── Excerpted text

When your friends tell you that your life is easy with 'JUST' one(33 Posts)
All of my friends and family have two or three children and they are all at pains to point out how 'easy' I have it with one. I suffered from depression before I had my son and had a difficult relationship with my own mother, it took 7 years for my husband to convince me I would be a good Mum. I had post-natal depression and really struggled to feel 'good enough' as a Mum, as an army wife we had little family support, our marriage was tested to its limits and when I told my mother how I felt like 'ending myself' she told me I was wicked and she should be calling social services (despite her knowing what it is like to be unsupported with post natal depression). Don't worry I am not in any danger now, my depression is well managed and I realise what a heartless shit my mother was. We have made the decision that we are complete with 'only' one child as people so kindly put it. Friends and family have told us we are being cruel and selfish and that only children are spoilt, we rise above it in the knowledge that it would not be fair to risk our boy witnessing me having post natal depression, I lived in a home with a depressed and in some respects abusive parent and could not risk putting my child through it. What I find difficult is when friends tell me that it's OK for me as I only have one child to worry about or how they have it so much harder. Why is it socially acceptable for them to say this despite knowing my reasons, but I wouldn't dream of telling them that they chose to have more than one child so they shouldn't moan about it. They make it feel like I am not part of the club because I have only done it once, like I am less of a mother. Sometimes I think it is jealousy that now my child is of school age my life is less complicated and sometimes I feel that they think I am not a good enough mother or just plain selfish. It feels like a stab in the heart when people say it and there is so much emotion behind our decision that I want to scream at them, I know it is a throw away comment for them but it is so painful for me. Does anyone else have this problem and how do they deal with it?

────
── Source data

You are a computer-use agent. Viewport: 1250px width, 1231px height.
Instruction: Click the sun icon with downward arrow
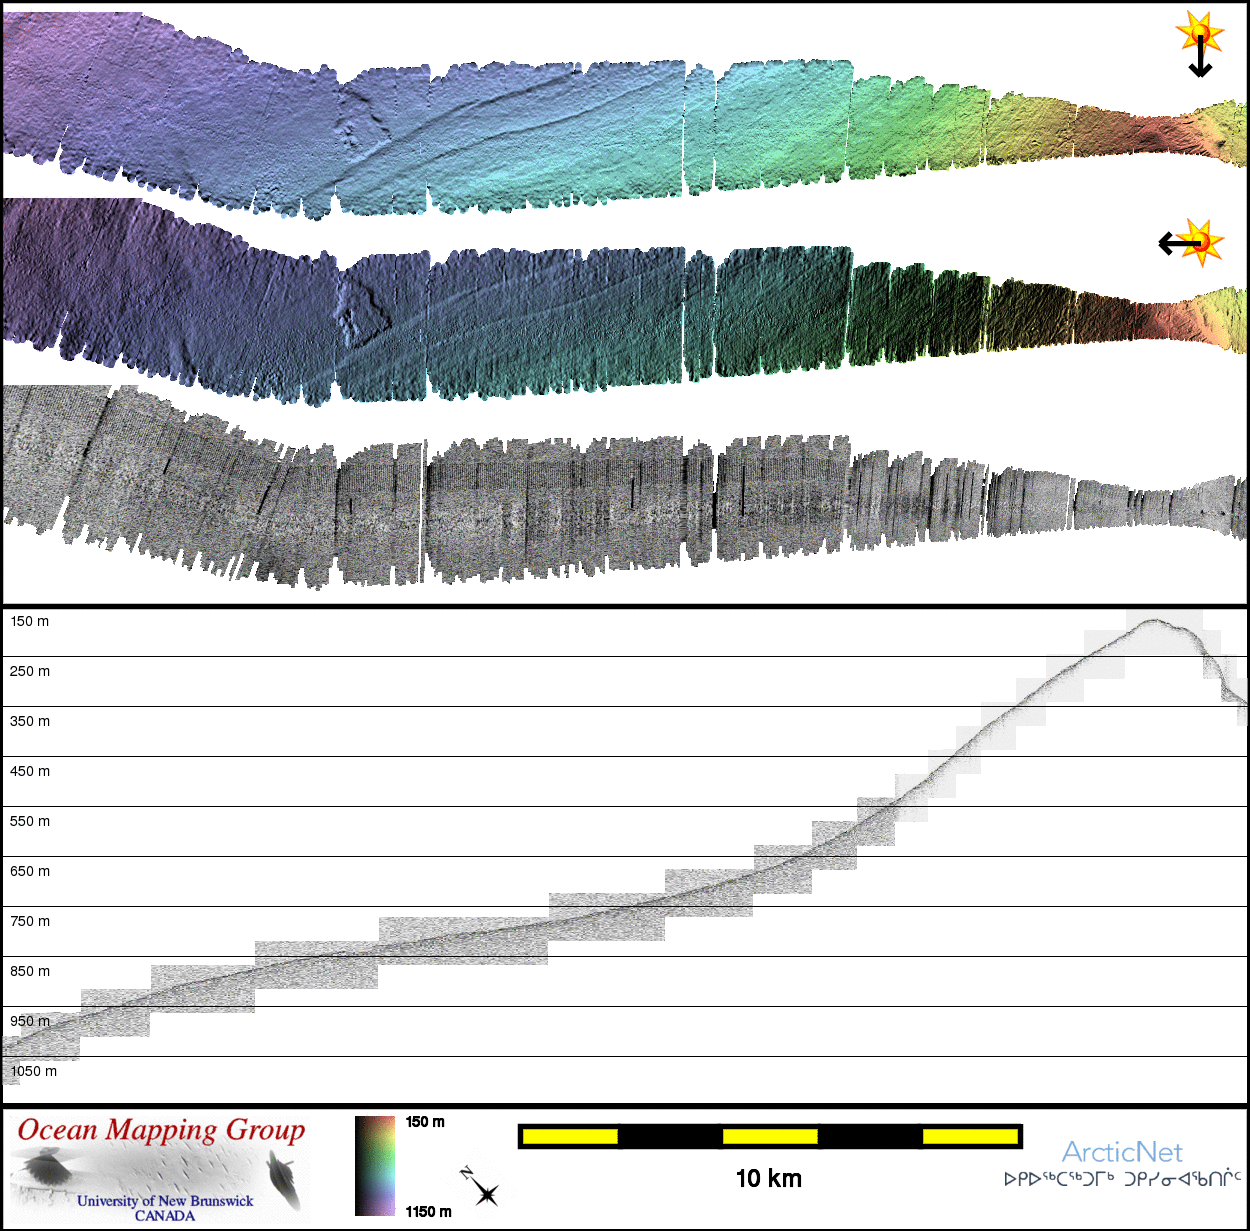[x=1200, y=42]
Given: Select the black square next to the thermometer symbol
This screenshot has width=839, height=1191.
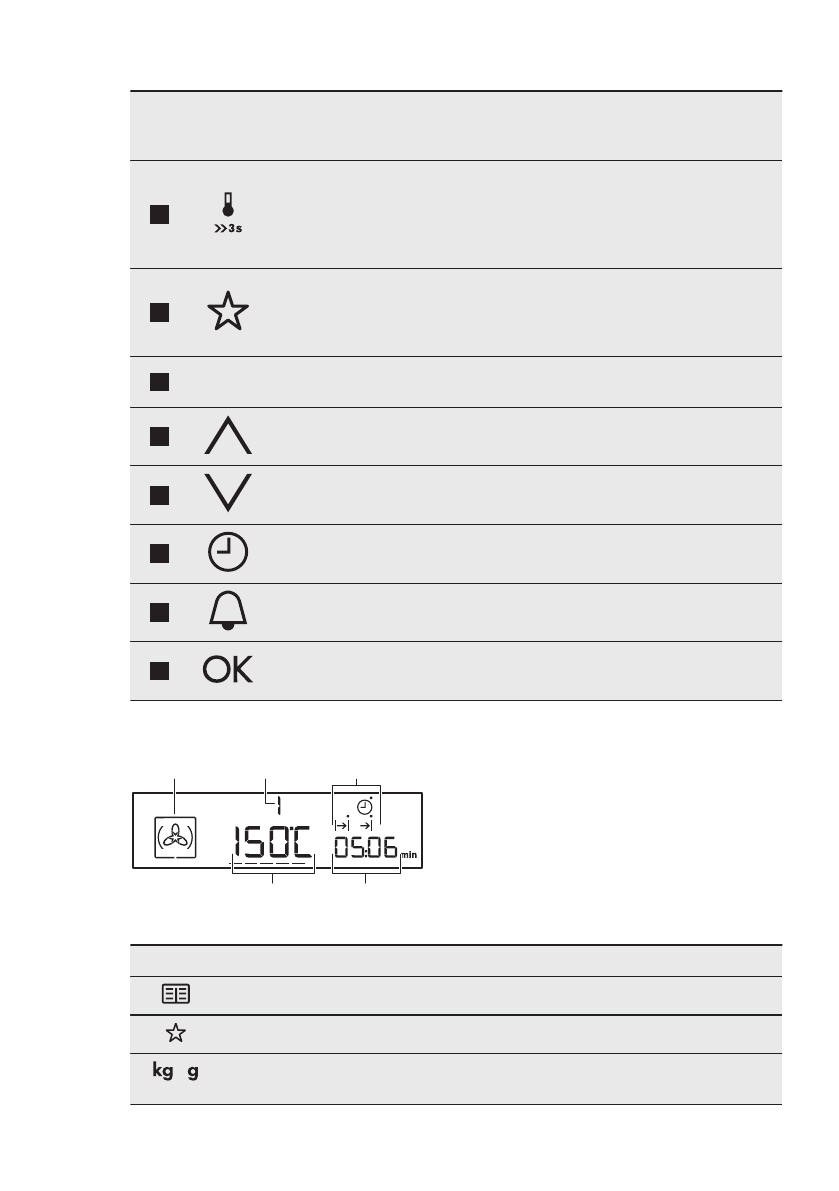Looking at the screenshot, I should pos(157,214).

────

_Exercise:_ Do these statements agree with the post about having one child? Answer yes or no for each and quote the words from the post that decide it. (a) It took the writer's husband seven years to convince the writer that the writer would be a good mother. (b) When told about the writer's feelings, the writer's mother responded with support. (c) The writer's child is now of school age.

_Solved problem:_
(a) Yes: "it took 7 years for my husband to convince me I would be a good Mum"
(b) No: "she told me I was wicked and she should be calling social services"
(c) Yes: "now my child is of school age"